Nel film di David Gordon Green, da una sceneggiatura di Gary Hawkins che si basa su un romanzo di Larry Brown, il giovane attore interpreta Gary, quindici anni (nella realtà, adesso, lui ne ha sedici), un ragazzo che vive una situazione familiare difficile soprattutto a causa del padre ubriacone. Quando si trasferiscono in un nuova città, in Texas, Gary incontra Joe (un Nicholas Cage efficace), un uomo collerico, ma in fondo dal cuore tenero, con una vita dura alle spalle che sta solo cercando di dominare il suo istinto a cacciarsi nei guai, di usare la violenza per risolvere i problemi. Gary inizia a lavorare per lui e tra loro nasce una profonda amicizia.

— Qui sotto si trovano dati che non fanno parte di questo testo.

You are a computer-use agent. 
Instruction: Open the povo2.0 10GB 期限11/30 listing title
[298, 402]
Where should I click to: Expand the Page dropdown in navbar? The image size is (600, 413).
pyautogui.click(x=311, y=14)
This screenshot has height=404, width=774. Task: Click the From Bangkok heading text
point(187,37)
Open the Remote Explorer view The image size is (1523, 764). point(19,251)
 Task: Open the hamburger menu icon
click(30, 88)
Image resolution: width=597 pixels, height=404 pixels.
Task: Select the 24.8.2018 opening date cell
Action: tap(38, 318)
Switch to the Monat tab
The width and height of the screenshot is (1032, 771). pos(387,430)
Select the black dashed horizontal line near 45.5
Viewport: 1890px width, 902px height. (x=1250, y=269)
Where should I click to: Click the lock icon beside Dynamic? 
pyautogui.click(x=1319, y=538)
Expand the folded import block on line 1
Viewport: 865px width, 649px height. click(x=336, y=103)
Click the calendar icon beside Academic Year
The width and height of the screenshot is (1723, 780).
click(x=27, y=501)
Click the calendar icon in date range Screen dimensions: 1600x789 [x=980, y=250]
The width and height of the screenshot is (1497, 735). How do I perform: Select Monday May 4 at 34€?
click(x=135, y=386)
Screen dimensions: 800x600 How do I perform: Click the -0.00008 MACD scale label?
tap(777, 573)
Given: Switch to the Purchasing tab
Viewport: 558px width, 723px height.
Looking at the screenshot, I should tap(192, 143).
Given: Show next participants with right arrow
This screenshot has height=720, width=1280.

Un’amicizia commovente sullo sfondo di un America rurale, di un profondo Sud dove non sembra esserci posto per i sogni. Nemmeno per un quindicenne già disilluso da una vita difficile. Un’amicizia che diventa veicolo di redenzione per entrambi. Per Gary, costretto a crescere troppo in fretta, a provvedere alla sua famiglia, anche a quel padre biologico causa di sofferenze, significa trovare una vera figura paterna; per Joe di redimersi dalle colpe del passato che lo tormentano, di intravedere una vera serenità che non riesce a conquistare.

Solitudini che si incontrano. Reietti, ubriaconi, violenza, vendetta, redenzione. Gli ingredienti non sono particolarmente originali, anzi piuttosto tipici per un film con quella ambientazione. Conta però il risultato e quello, se certo non si può dire eccezionale, è buono.